_TASK DETAILS_.
Transcribe the following entries word for word; no picture is to appear in the copy.

_Stored data_.
%%

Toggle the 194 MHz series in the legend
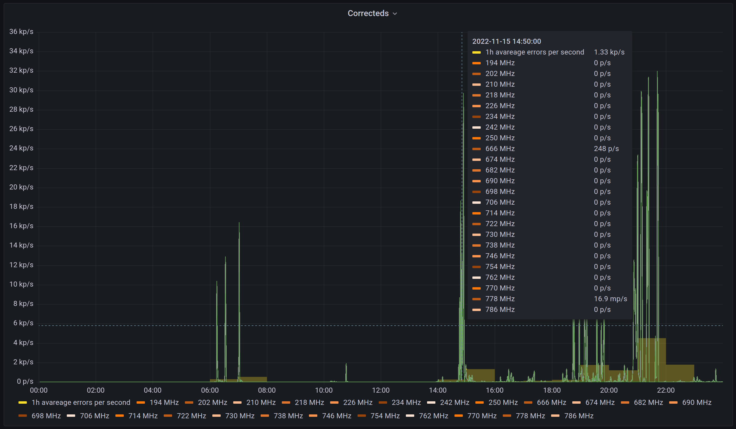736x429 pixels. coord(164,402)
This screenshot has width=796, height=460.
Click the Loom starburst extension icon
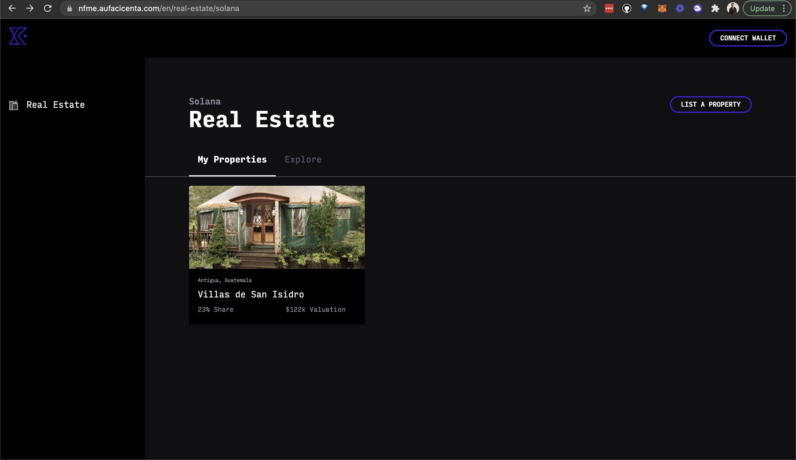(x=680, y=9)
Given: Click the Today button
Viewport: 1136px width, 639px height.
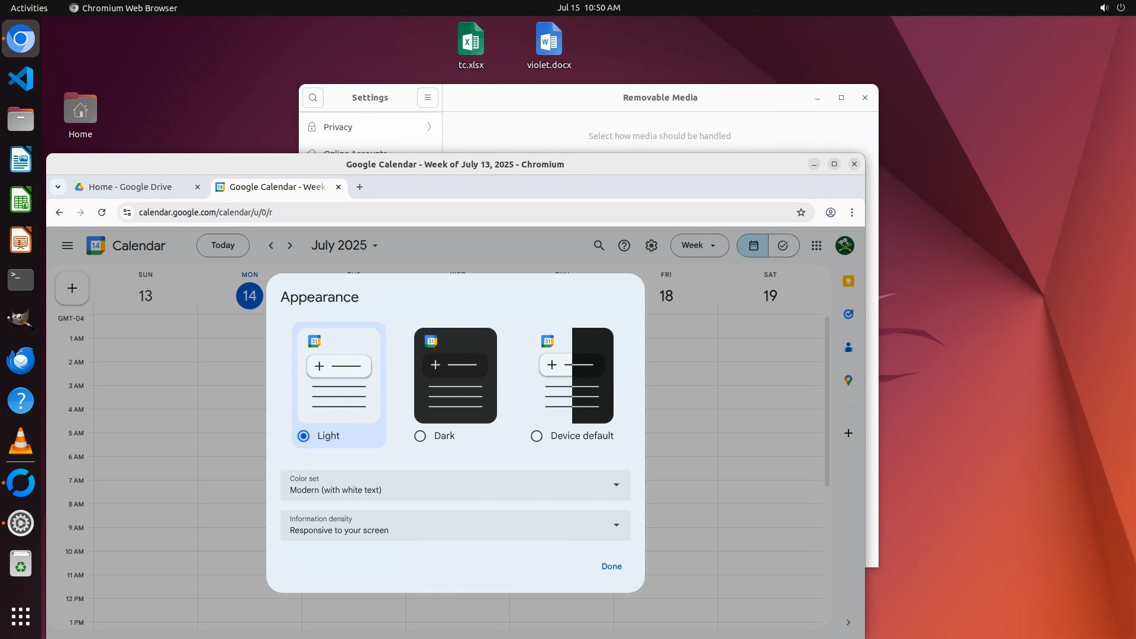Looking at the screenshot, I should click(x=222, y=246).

%%

_SOLUTION TO THIS PROBLEM_.
Toggle the 194 MHz series in the legend
736x429 pixels. coord(164,402)
This screenshot has width=796, height=460.
Click the Loom starburst extension icon
(x=680, y=9)
Given: Click the Today button
Viewport: 1136px width, 639px height.
Looking at the screenshot, I should click(x=222, y=246).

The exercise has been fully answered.